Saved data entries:
::::::::

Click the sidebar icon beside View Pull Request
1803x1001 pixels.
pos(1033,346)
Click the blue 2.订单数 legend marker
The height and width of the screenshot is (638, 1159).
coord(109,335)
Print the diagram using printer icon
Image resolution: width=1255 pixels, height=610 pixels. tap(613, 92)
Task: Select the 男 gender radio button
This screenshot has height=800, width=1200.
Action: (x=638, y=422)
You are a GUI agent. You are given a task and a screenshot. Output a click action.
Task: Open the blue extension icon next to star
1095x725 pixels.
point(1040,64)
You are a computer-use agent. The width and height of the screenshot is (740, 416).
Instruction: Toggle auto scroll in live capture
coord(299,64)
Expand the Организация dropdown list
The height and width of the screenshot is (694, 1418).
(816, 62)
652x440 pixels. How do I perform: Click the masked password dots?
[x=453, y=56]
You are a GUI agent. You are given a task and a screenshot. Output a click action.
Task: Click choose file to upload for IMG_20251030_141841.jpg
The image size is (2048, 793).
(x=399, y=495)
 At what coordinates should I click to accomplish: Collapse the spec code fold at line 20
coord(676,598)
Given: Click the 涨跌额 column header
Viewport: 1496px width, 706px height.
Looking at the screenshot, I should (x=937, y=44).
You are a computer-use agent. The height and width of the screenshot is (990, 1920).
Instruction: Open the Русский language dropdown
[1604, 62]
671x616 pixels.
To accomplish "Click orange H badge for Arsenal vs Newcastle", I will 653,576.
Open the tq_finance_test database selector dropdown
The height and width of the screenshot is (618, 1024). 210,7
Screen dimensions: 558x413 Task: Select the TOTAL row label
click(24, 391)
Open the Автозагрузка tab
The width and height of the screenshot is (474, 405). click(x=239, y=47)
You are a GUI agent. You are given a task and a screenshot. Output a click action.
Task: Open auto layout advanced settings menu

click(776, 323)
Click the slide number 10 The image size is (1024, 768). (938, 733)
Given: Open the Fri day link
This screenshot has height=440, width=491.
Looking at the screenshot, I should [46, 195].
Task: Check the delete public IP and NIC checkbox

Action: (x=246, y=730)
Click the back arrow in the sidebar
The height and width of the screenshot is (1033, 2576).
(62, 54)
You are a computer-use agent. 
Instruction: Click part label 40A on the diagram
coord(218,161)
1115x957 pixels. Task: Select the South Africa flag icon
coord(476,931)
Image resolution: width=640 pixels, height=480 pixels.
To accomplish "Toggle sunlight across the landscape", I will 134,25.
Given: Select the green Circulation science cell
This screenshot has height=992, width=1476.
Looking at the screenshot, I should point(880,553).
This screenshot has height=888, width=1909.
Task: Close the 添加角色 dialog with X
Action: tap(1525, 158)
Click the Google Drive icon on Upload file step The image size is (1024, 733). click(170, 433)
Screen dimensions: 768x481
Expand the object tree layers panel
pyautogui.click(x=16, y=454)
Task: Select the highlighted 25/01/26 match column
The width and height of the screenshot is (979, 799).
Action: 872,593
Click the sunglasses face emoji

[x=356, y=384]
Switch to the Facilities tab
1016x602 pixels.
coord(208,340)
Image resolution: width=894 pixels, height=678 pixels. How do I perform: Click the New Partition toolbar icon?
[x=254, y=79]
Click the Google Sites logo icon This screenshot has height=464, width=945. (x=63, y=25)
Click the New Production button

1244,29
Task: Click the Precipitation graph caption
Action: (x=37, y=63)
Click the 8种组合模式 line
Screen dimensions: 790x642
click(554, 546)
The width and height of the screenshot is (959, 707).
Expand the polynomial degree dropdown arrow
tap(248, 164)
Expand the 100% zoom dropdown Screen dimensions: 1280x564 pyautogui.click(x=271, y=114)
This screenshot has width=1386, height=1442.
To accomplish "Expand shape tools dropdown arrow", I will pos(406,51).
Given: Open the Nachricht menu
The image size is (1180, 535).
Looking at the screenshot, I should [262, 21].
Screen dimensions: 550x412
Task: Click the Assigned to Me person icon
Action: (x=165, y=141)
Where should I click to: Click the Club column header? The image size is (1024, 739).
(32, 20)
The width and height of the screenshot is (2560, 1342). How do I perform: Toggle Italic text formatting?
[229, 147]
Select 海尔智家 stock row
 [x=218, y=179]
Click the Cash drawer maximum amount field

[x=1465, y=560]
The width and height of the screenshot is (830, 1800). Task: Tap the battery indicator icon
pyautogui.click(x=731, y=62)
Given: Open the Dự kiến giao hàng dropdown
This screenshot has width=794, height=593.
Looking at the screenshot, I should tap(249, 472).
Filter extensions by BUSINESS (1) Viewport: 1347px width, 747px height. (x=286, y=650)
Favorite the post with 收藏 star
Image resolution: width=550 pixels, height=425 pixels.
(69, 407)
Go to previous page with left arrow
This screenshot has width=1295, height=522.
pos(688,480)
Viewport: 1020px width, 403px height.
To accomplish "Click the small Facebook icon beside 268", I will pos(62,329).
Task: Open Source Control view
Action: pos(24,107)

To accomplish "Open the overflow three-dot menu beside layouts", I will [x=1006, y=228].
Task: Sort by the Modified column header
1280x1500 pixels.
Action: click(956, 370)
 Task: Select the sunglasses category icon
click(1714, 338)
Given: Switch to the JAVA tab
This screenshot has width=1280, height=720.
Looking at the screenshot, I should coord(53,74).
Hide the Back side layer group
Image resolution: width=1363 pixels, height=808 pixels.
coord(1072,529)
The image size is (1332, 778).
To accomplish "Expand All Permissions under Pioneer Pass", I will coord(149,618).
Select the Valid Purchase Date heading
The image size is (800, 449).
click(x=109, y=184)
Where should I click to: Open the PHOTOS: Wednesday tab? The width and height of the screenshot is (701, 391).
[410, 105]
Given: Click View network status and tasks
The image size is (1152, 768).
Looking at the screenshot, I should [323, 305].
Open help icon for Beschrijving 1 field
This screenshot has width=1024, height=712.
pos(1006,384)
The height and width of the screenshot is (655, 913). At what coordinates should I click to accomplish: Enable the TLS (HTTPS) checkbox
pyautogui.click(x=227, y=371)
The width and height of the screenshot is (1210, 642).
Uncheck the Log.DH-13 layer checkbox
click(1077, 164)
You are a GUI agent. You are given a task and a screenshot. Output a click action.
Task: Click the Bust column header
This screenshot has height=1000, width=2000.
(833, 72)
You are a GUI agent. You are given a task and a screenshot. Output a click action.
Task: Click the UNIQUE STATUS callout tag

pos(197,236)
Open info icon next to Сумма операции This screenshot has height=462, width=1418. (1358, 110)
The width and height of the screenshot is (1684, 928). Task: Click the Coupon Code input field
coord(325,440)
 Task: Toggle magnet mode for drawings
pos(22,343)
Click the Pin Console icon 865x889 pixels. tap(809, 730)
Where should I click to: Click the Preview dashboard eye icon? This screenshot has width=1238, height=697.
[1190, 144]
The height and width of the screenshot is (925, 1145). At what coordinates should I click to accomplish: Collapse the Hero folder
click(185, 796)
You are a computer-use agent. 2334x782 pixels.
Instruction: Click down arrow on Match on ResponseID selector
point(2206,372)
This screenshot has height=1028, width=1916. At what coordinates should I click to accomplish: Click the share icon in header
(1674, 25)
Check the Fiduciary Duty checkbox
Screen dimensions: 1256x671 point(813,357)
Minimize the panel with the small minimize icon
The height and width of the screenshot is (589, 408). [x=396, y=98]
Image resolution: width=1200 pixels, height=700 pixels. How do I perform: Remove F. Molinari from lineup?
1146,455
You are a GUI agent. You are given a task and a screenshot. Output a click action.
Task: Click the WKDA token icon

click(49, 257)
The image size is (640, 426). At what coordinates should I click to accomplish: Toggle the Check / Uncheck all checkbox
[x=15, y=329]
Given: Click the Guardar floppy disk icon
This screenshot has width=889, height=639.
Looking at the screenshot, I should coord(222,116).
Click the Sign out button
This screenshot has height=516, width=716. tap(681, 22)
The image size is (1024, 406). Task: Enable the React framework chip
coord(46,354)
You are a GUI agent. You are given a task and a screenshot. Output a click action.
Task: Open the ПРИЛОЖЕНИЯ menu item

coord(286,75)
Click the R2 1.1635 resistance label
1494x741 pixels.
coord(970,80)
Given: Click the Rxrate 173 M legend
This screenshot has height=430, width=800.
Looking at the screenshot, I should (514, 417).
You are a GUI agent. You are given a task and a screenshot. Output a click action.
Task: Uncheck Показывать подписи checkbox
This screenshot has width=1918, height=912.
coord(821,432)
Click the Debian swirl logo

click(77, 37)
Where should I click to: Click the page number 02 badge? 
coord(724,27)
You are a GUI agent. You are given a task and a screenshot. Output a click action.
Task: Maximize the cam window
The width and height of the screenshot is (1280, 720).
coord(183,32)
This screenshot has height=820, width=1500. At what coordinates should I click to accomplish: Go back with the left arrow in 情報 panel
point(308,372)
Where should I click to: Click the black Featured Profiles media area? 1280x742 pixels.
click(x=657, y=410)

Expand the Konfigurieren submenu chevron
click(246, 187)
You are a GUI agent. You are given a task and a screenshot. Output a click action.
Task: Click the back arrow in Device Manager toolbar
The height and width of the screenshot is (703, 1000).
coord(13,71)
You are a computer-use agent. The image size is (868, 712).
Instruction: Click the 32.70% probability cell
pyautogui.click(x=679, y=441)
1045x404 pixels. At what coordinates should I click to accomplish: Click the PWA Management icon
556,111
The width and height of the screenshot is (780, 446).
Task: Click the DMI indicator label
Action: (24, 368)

::::::::

WHAT THE TASK REQUIRES:
From the data above, count the lines where "next" occurs and give that figure and nothing else.

RESULT FOR THIS TASK:
2